(EXTRACT TO READ)
((

At the end of the last part, we noted there is no way to go back to the main menu from the hiscores screen. We will go over a solution to this before we start adding new features. If you already completed the homework, good job! Feel free to skip ahead to the next section, although you may want to skim through the solution to solidify your understanding of the concepts.

Firstly, we will need to make a new packet to signal to the server that the client wants to go back to the Connected state.

/shared/packets.proto

message FinishedBrowsingHiscoresMessage { }

message Packet {
    // ...
    oneof msg {
        FinishedBrowsingHiscoresMessage finished_browsing_hiscores = 17;
    }
}

Next, let’s get the server to listen for this packet in the BrowsingHiscores state, and transition back to the Connected state when it receives it.

/server/internal/server/states/browsingHiscores.go

func (b *BrowsingHiscores) HandleMessage(senderId uint64, message packets.Msg) {
    switch message := message.(type) {
    case *packets.Packet_FinishedBrowsingHiscores:
        b.handleFinishedBrowsingHiscores(senderId, message)
    }
}

func (b *BrowsingHiscores) handleFinishedBrowsingHiscores(_ uint64, _ *packets.Packet_FinishedBrowsingHiscores) {
    b.client.SetState(&Connected{})
}

Finally, we’ll need a way to send this packet from the client. We will add a “Back” button that will send this packet when clicked. To do this, open up Godot, open the scene editor for res://states/browsing_hiscores/browsing_hiscores.tscn. Now, the way we left the scene in the last part, it will be difficult to position a button nicely, so let’s fix that quickly:

1. Add a VBoxContainer just under the UI node, and set its anchor preset to Full Rect
2. Reposition the existing Hiscores node to be a child of the VBoxContainer
3. Add a Button node to the VBoxContainer, just above the Hiscores node. Name the button BackButton, and set the Text property to “Back”

))

(DATA BLOCK)
((

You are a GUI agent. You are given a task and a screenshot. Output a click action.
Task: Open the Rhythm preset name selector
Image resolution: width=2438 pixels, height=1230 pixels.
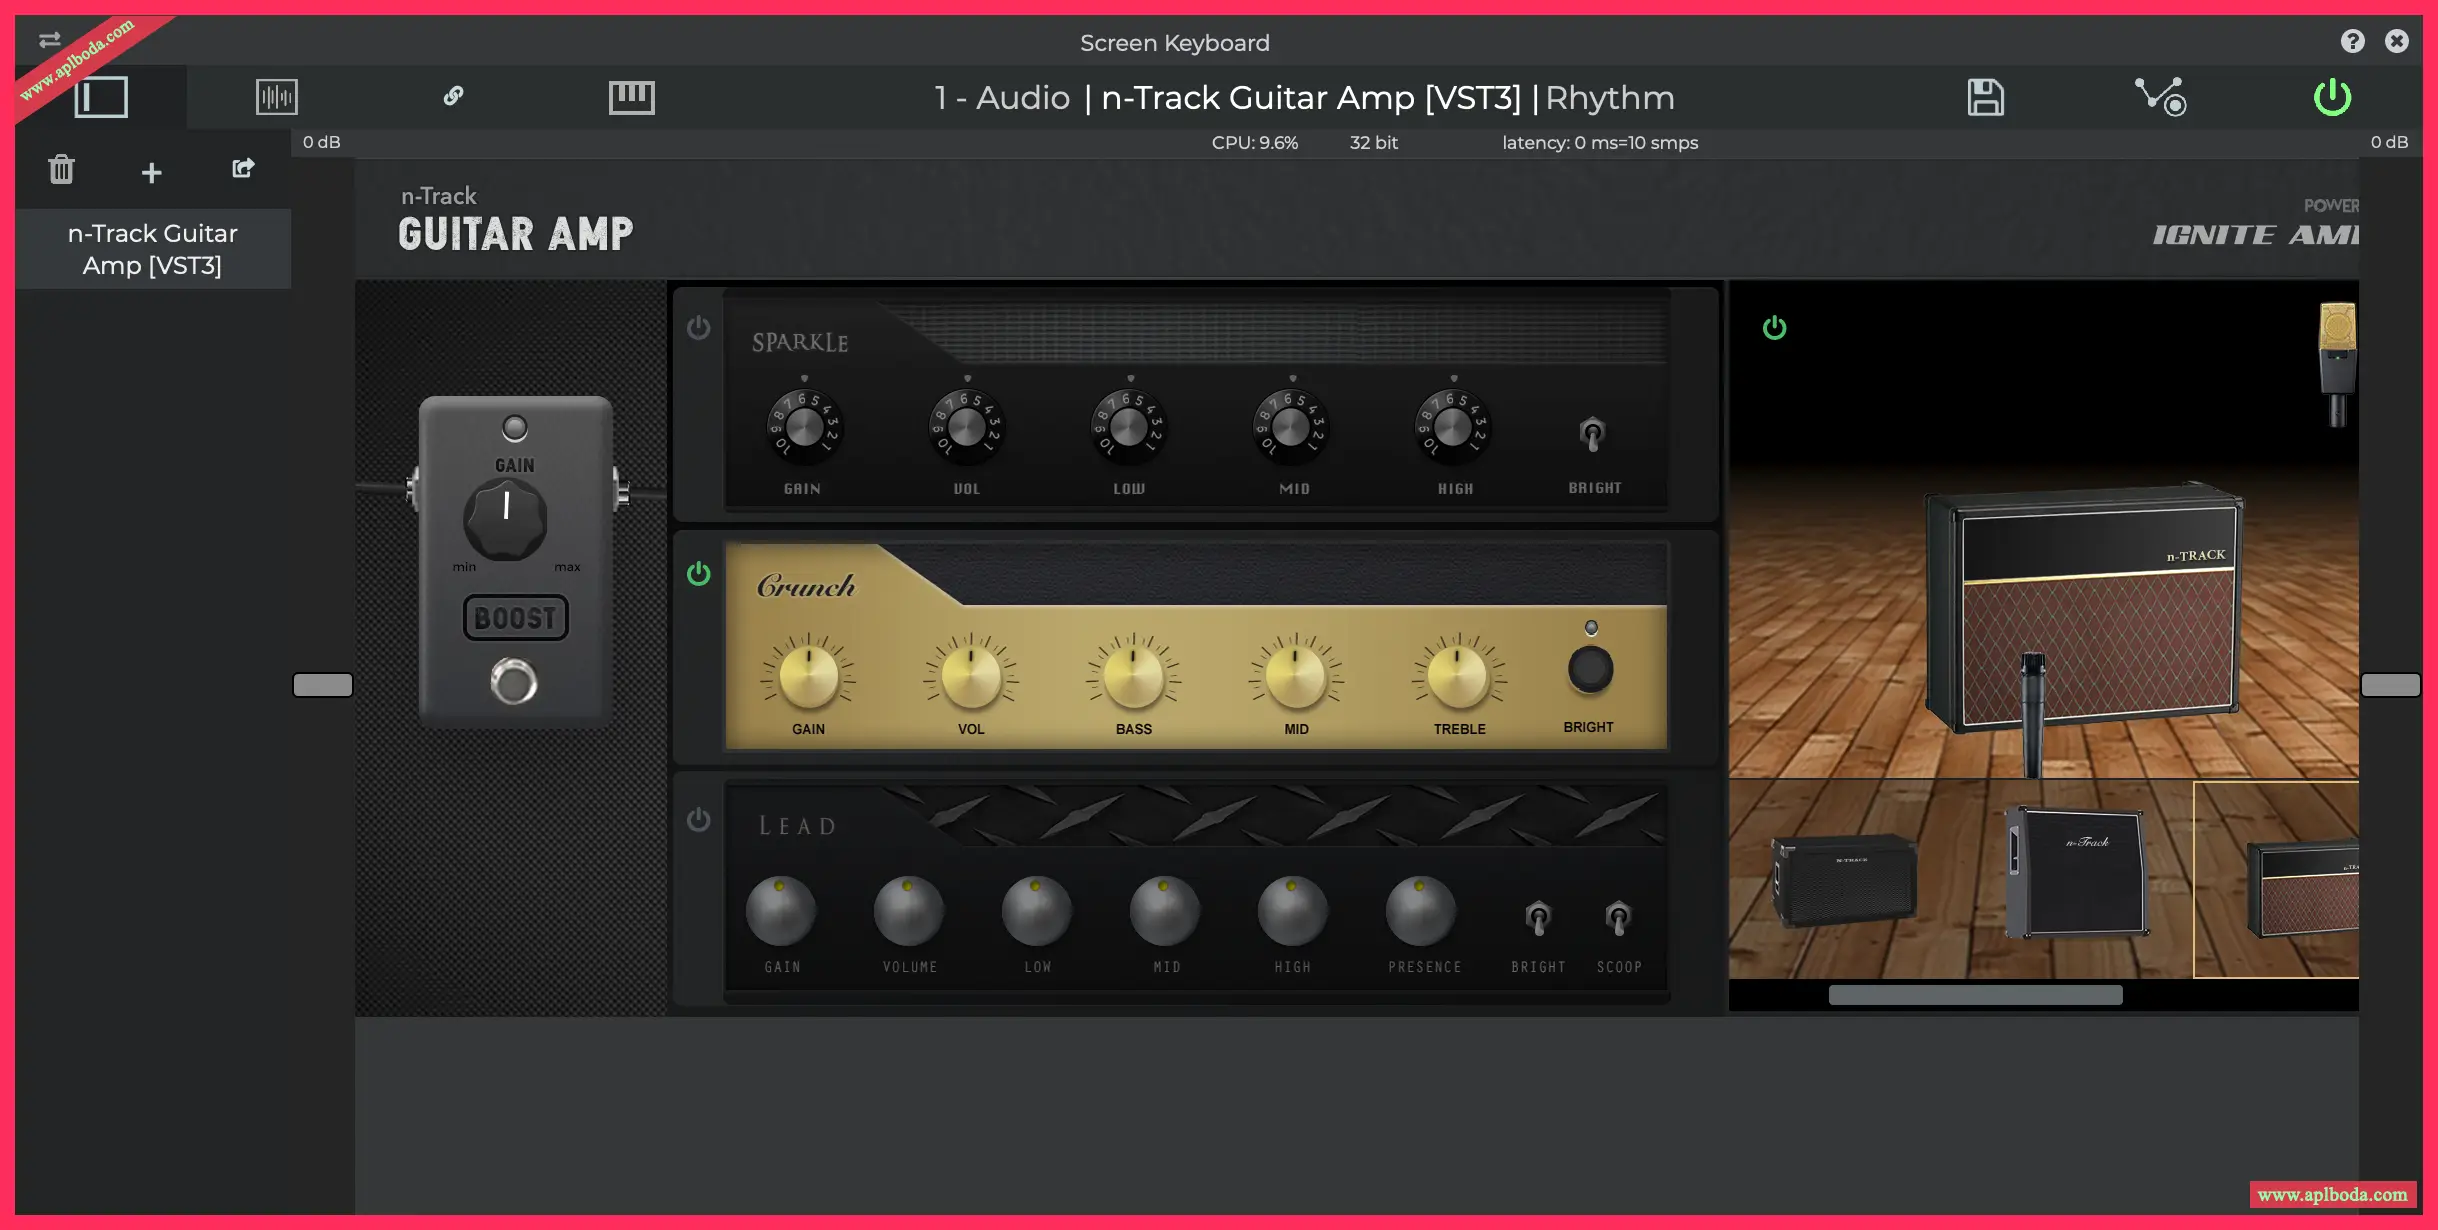(x=1610, y=98)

))

(WHAT IS ASKED)
[1] Answer these questions about the tutorial excerpt:
(a) What field number does the tutorial excerpt give to finished_browsing_hiscores inside the Packet message?
(b) Which state does the server return the client to after it receives this packet?
(c) Which anchor preset should be set on the new VBoxContainer?
[2] Copy the tutorial excerpt from "At the end of" to "the Connected state.".
Use only the tutorial excerpt when responding.

(SOLUTIONS BY TASK)
[1]
(a) 17
(b) The Connected state
(c) Full Rect

[2]
At the end of the last part, we noted there is no way to go back to the main menu from the hiscores screen. We will go over a solution to this before we start adding new features. If you already completed the homework, good job! Feel free to skip ahead to the next section, although you may want to skim through the solution to solidify your understanding of the concepts.

Firstly, we will need to make a new packet to signal to the server that the client wants to go back to the Connected state.